RIAPERTURA NEGOZI: LE REGOLE DEL NUOVO DECRETO E IL CREDITO D’IMPOSTA PER LE SPESE DA SOSTENERE


Finalmente si può parlare di FASE 2.
Dispenser per il disinfettante, pulizia e metratura dei locali, areazione, dispositivi di sicurezza. Venti giorni di tempo per le aziende per mettersi in regola in modo da riprendere l’attività lavorativa in termini di sicurezza e social distancing.
Interventi specifici (dispenser gel igienizzante, mascherine, pannelli anti droplet per esempio) uniti a altri di semplice senso civico che si spera vengano mantenuti dalla collettività anche nel post emergenza.
Igiene

I negozi dovranno essere puliti due volte al giorno. Prima dell’apertura e in una pausa quotidiana si dovrà provvedere al lavaggio degli ambienti e alla sanificazione. Dovranno risultare igienizzati anche i sistemi di areazione dei locali.


Dispenser

Dispenser di gel disinfettante per le mani dovranno essere collocati in uffici, negozi e aziende. Il posizionamento dei dispenser / flaconi di gel all’ingresso dei locali e in corrispondenza degli oggetti maggiormente interessati a contatto (casse, pos, tastiere, mouse, telefoni,…).

Mascherine, guanti e altri accorgimenti

Chiunque lavori a contatto con il pubblico dovrà naturalmente continuare a indossare guanti e mascherine. A questi dispositivi si aggiungono ulteriori misure per favorire il distanziamento.
Viene raccomandato l’ampliamento delle fasce orarie per evitare il sovraffollamento, accessi proporzionati alla metratura (ogni 40 mq massimo un cliente e due operatori), distanza di 1 mt sempre da garantire, creazione di percorsi di entrata e di uscita, …
Di pari passo l’ampliamento dell’ambito applicativo oggettivo del credito d’imposta per le spese di sanificazione degli ambienti e degli strumenti di lavoro, introdotto dal “Decreto Cura Italia”.

L’entità del credito d’imposta pari al 50% delle spese ammissibili sostenute nel periodo d’imposta 2020; fino ad un massimo di 20.000 euro di credito d’imposta spettante per ciascun beneficiario; nel limite complessivo di spesa pari a 50 milioni di euro per l’anno 2020.


Vengono incluse tra le spese ammissibili all’agevolazione i costi di acquisto di dispositivi di protezione individuale e di altri dispositivi di sicurezza, per la protezione dei lavoratori dall’esposizione accidentale ad agenti biologici e a garantire la distanza di sicurezza interpersonale.

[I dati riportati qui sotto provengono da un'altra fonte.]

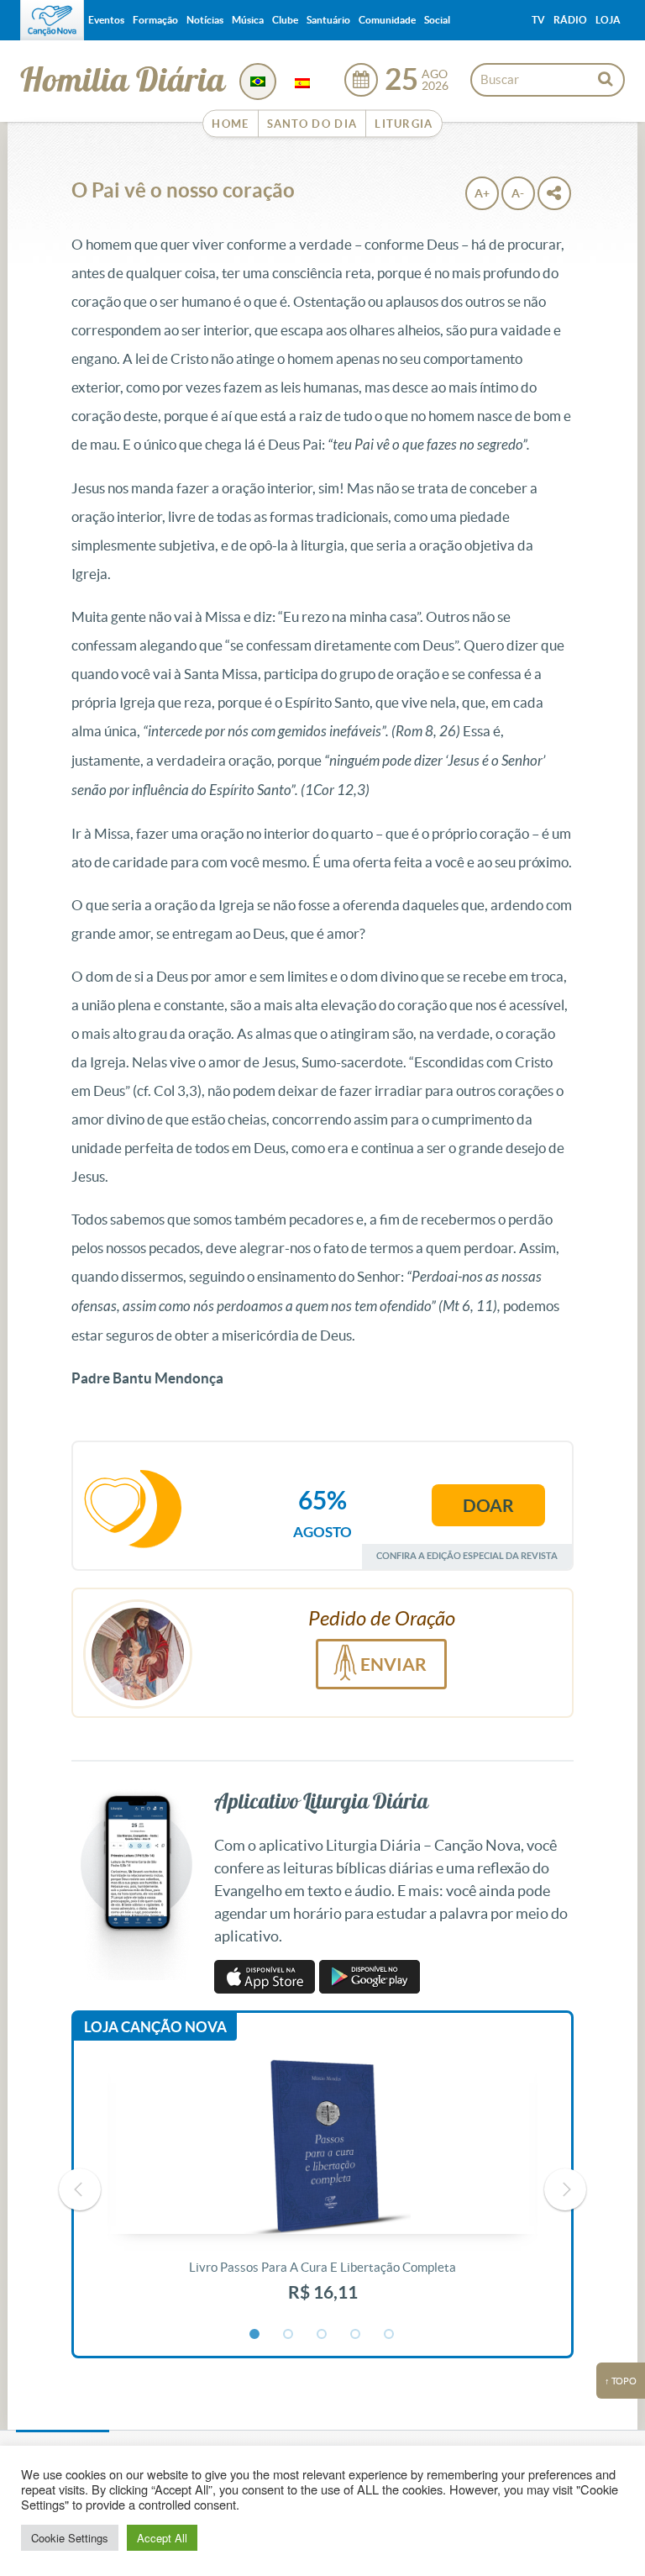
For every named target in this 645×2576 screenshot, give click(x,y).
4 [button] (356, 2334)
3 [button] (322, 2334)
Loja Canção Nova (155, 2027)
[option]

Le tipologie di spese ammissibili sono dunque le seguenti:

  • sanificazione degli ambienti di lavoro
  • sanificazione degli strumenti di lavoro
  • dispositivi di protezione individuale (mascherine chirurgiche, mascherine FFP2 e FFP3 guanti, visiere di protezione e occhiali protettivi, tute di protezione e calzari).




Fra gli altri dispositivi di sicurezza atti a proteggere i lavoratori dall’esposizione accidentale ad agenti biologici o a garantire la distanza di sicurezza interpersonale rientrano:
barriere protettive anti droplet e detergenti mani.

I beneficiari sono i soggetti esercenti attività d’impresa, arte o professione.